[start of RECORDS SUPPLIED]

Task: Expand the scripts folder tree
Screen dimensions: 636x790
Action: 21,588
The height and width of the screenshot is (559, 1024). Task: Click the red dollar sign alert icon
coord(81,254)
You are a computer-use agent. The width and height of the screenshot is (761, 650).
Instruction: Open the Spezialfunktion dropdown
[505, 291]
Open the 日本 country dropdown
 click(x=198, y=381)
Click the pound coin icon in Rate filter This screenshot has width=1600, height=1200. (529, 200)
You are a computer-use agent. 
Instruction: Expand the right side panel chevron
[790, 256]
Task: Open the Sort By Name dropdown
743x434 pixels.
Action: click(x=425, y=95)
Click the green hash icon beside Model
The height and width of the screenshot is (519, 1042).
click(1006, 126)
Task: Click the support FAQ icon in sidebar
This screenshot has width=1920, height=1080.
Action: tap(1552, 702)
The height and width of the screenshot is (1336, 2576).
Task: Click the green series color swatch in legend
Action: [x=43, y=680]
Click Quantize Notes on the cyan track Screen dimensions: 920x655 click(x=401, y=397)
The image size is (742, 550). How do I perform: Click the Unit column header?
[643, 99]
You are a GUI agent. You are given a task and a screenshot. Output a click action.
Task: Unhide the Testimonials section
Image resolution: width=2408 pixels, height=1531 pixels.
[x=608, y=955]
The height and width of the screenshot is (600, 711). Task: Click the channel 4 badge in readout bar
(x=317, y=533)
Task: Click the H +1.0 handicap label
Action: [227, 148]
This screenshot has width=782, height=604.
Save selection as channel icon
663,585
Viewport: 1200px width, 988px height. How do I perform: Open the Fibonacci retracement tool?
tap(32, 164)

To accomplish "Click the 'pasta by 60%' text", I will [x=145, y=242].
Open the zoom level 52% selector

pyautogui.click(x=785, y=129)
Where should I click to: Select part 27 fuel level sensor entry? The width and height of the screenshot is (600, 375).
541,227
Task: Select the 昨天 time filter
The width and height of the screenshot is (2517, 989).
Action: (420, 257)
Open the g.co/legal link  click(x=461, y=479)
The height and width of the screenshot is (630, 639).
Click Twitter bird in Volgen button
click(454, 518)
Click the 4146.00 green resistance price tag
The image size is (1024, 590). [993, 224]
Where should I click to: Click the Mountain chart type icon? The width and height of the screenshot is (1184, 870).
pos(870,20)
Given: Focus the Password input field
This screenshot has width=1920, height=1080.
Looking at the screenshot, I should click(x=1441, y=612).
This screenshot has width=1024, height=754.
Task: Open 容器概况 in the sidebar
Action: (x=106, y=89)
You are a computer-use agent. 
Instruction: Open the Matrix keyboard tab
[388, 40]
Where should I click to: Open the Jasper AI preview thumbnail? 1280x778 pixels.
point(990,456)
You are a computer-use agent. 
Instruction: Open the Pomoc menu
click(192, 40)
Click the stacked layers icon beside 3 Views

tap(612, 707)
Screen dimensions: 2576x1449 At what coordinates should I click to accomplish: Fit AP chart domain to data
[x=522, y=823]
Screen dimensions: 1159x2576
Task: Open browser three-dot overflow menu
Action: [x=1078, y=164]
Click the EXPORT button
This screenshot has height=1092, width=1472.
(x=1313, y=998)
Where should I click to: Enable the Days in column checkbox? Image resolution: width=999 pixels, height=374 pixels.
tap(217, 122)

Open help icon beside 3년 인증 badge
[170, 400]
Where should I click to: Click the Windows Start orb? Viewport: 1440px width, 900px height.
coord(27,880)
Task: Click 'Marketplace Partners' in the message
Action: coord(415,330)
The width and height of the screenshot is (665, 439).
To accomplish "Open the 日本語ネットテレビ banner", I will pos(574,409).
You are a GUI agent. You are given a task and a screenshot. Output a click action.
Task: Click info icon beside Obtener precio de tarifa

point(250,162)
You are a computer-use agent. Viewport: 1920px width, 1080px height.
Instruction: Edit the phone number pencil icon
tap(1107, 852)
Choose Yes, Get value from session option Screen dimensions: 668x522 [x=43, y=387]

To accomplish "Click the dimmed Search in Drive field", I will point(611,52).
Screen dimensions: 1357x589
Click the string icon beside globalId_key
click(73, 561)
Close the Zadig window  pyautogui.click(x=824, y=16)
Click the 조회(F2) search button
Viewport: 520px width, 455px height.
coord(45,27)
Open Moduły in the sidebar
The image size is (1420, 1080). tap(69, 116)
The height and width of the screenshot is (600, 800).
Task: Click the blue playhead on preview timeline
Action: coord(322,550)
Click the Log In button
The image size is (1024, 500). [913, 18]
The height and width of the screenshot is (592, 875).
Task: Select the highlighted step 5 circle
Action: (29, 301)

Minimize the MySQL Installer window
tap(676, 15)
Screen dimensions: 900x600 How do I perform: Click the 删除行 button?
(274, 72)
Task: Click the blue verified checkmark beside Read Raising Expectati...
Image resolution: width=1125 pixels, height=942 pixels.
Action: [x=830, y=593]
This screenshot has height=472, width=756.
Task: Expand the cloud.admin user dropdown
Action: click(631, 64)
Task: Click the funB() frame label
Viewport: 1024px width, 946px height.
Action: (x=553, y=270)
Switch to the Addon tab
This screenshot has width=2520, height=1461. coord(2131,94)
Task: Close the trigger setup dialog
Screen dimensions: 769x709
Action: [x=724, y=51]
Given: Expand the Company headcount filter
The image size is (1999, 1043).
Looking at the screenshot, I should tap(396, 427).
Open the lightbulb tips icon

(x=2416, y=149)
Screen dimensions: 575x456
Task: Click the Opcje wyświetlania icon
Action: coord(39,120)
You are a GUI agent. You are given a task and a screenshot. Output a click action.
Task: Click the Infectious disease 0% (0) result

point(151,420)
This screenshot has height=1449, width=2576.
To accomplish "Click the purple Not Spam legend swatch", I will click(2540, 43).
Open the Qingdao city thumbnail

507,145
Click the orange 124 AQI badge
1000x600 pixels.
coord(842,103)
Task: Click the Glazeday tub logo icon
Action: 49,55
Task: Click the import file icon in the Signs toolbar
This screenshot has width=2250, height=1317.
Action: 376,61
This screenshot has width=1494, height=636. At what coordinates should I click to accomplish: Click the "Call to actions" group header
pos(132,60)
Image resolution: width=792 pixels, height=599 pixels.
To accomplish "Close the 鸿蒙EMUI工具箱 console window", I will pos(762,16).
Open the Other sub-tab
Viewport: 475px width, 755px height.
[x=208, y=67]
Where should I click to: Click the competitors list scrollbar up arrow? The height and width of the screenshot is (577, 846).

[end of RECORDS SUPPLIED]

Put the stretch of the listing from the line containing "will [x=145, y=242]." through the line containing "Action: (420, 257)" into a two-column CSV with the headers instruction and response. Give one row for each instruction and its response, with each value in a single quoted field and line breaks replaced by spaces.

instruction,response
"To accomplish ""Click the 'pasta by 60%' text"",","I will [x=145, y=242]."
"Open the zoom level 52% selector","pyautogui.click(x=785, y=129)"
"Where should I click to: Select part 27 fuel level sensor entry? The width and height of the screenshot is (600, 375).","541,227"
"Task: Select the 昨天 time filter The width and height of the screenshot is (2517, 989).","Action: (420, 257)"